I pinpointed the shadow crossing
his face. He was afraid I'd tell Lil he loved her, and that would be the end.

So he did know. Deep down, he knew
he hadn't really broken through. "She already knows, Charlie."

"She told you that?"

"Not in so many words."

He was quiet, and then a smile came
over his face.

"What?" I demanded.

"She knows I love her, and
she's inviting me over every night. It doesn't take a genius to figure this
out, right?"

Oh, God. Earlier he'd seemed to
know on some level that he was on borrowed time; maybe he'd been prepared for
things to end. Now I'd somehow convinced him that Lil loved him, too.

He took my silence as confirmation.
"Don't worry, Eve. I think everything's going to be fine. I'll even start
breakfast. I've got tons of energy."

As he headed for the kitchen, I
thought frantically about how to undo this conversation without betraying Lil.
There was no way I could protect him now, not that I ever could.

When the doorbell rang on Saturday
night, Jacob went running down the hallway, his backpack already on. "Bye,
Mom!" he shouted gaily.

"You have to wait. Your dad
has to get Olivia and her things, too," I called after him.

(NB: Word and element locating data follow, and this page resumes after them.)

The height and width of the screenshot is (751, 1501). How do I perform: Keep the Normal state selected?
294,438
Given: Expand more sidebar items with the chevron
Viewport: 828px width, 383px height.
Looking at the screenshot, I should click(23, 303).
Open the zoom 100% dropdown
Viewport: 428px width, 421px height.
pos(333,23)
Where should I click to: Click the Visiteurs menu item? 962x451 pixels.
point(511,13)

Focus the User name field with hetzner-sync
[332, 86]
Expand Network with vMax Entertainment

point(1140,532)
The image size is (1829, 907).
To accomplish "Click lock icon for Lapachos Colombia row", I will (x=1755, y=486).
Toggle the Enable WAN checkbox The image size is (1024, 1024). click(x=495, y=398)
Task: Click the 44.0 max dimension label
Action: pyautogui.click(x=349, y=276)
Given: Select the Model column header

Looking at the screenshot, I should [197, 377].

He'd already yanked open the front
door. "Hi, Daddy," he said. "Let's go."

I caught up with Jacob, and smiled
at Jon. "Hi."

As Jon's eyes scanned me
appreciatively, I felt myself
blushing.
"Hi. You look good." He put his hands up, smiling, and said,
"None of my business why you look so good. But you do. You look kind of
glowy
, if that's a word."

The blush intensified.
"Thanks."

"Let's go," Jacob said
again, tugging at Jon's jacket.

"We just have to get Olivia
and then we're out of here," Jon said.

"Why do we have to bring
Olivia?" Jacob was pouting as he looked up at Jon. "Then we can't do
a lot of stuff."

"But there's a lot of stuff we
can still do," Jon said. He squatted down so he was on Jacob's level.
"I got some new games for my apartment. And you know Liv sleeps a lot.
There's plenty of time for just you and me."

"It's not enough," Jacob
said.

"But you know what's happening
tomorrow? There's a Giants game on TV. I bought you one of those big foam hands
you like. I'll make you a hot dog, it'll be like we're there."